Is $\mathbb{C}^n = \mathbb{R}^{2n}?$ I am trying to show that some $n$-dimensional vector space over $\mathbb{C}$ is complete. Which is isomorphic to $\mathbb{C}^n.$ (Is that the right word in this context? Isomorphic?) But $\mathbb{R}^2 = \mathbb{C}.$ So can we say that $\mathbb{C}^n = \mathbb{R}^{2n}$ and since $\mathbb{R}^{2n}$ is complete, my vector space is complete? 
 A: To be more precise you could say  that the map from $\mathbb{C}^n$ to $\mathbb{R}^{2n}$ given by
$(z_1, \dots, z_n) \mapsto (\Re z_1, \Im z_1, \dots, \Re z_n , \Im z_n)$
is not only an isomorphism of $\mathbb{R}$-vector spaces, but also an isometry with respect to the 'usual' norms, that is  $\sqrt{\sum_{i=1}^n z_i\overline{z_i}}$ and the Euclidean norm, respectively. Thus, $\mathbb{C}^n$ is isometric to a complete space and thus itself complete.
Some would object to the statement that $\mathbb{C}^n$ and $\mathbb{R}^{2n}$ are equal. The first naturally carries the structure of a $\mathbb{C}$-vectorspace while the latter does not (of course one can still defined one on the latter too, but it is not natural). 
A: A vector space is not defined only by the set of vectors ( $\mathbb{C}^n$ or $ \mathbb{R}^{2n}$ in your case) but also by the field of scalars over wich the vector space is defined.   

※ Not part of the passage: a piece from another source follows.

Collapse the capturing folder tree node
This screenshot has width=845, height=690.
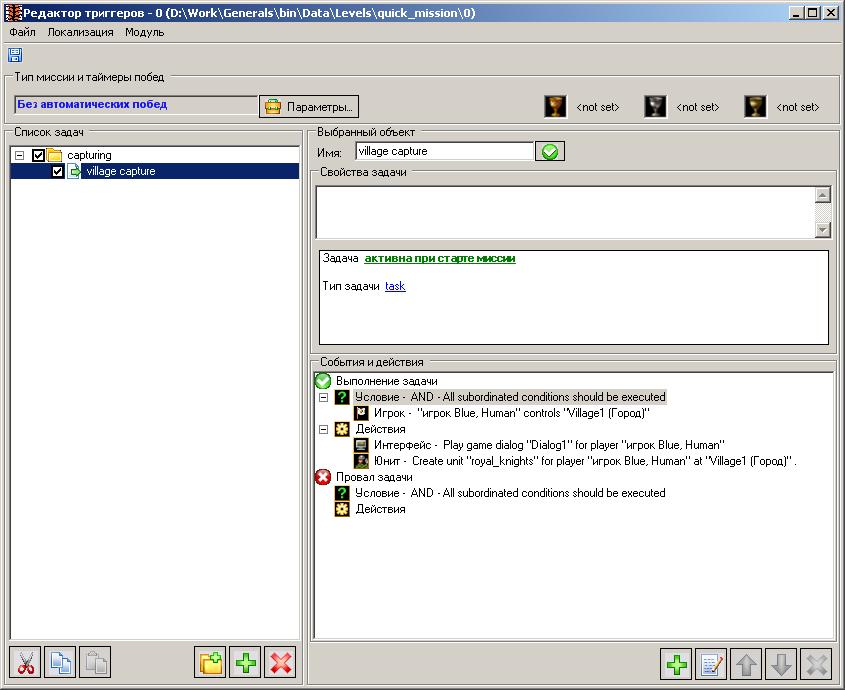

So, We can have a vector space $\mathbb{C}^n$ ove $\mathbb{C}$ that is a vector space of dimension $n$ or  a vector space $\mathbb{C}^n$ over $\mathbb{R}$ that is a vector space of dimension $2n$,  and this is isomorphic (but not the ''same'') as the vector space $ \mathbb{R}^{2n}$ over $ \mathbb{R}$.
All these vector space are complete with respect to the euclidean norm.
Note that we cannot define a vector space $ \mathbb{R}^{2n}$ over $ \mathbb{C}$.